Manhattan and Tokyo after the Flood 2012

Studio Lindfors haben eine sehr schöne Serie von Illustrationen, die Manhattan und Tokyo nach der Flut durch Klimawandel zeigen. Venezianische Gondeln auf dem Times Square und Turmspringen von Hochhäusern… wenn die Apokalypse so aussieht, kann sie gerne kommen.

Called Aqualta, the project is an exquisitely produced tour of a hydrologically transformed metropolis. Gondolas float through a still-blazing Times Square; people fish atop gravel banks that have built up beside inundated skyscrapers; and an aerial network of blimps, catwalks, pedestrian skyways, and cable cars passes and sways above the Venetian streets.

The City and its Flooded Double

Und apropos Apokalypse:

Ich habe mir ja gestern „2012“ angesehen und im Gegensatz zu Batzman bei den Filmfreunden halte ich den für einen typischen Emmerich und damit eher so mittel. Sicher, die Katastrophen-Szenen sind wahrscheinlich die am besten getricksten und, naja, katastrophigsten der Filmgeschichte und alleine dafür hat sich der Film bereits gelohnt, aber die letzte halbe Stunde ist mal wieder unerträglicher Emmerich-Schmonz, noch dazu sieht man dem Film in dieser Phase sein Budget nicht wirklich an.

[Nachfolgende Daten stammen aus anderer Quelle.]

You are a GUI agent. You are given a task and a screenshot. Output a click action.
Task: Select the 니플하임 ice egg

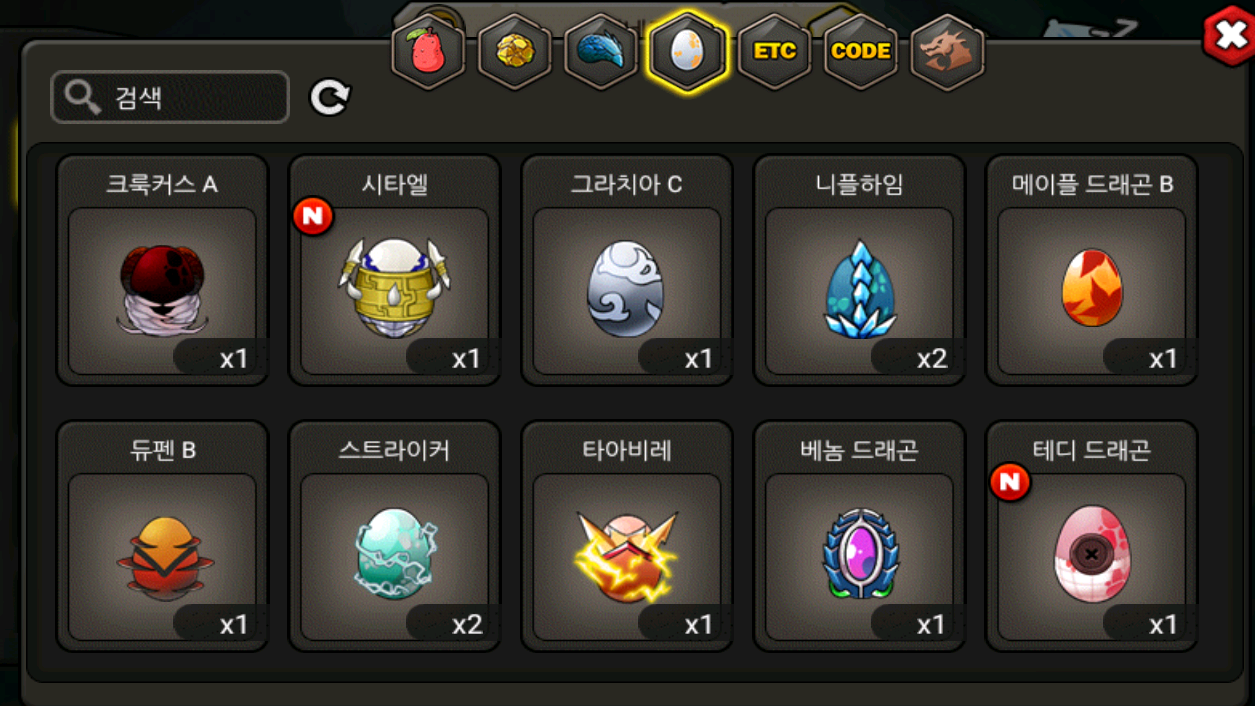point(859,270)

„2012“ ist ganz klar ein guter Film gemessen an Emmerichs sonstigen Auswürfen, dennoch bleiben, wenn man die Tricks und den Apokalypsen-Porn mal wegwischt, nur die gleiche klebrige Emmerich-Grütze, die man aus all seinen Filmen leider schon zu genüge kennt. Wenn man damit leben kann (und das kann ich), dann kann man sich den Film durchaus im Kino ansehen, auch wenn „2012“ sein Feuer bis zur Mitte so ziemlich verschossen hat und danach zu einem ziemlich simplen Quark wird – so wie jeder Emmerich-Film.

Aber, und das muss man einfach auch sagen, die Szene der Flucht aus Los Angeles dürfte wohl die beste Szene in einem Katastrophenfilm der Filmgeschichte sein und Emmerich dürfte mit „2012“ den Katastrophenfilm to end all Katastrophenfilme vorgelegt haben. Und das ist ja schonmal was.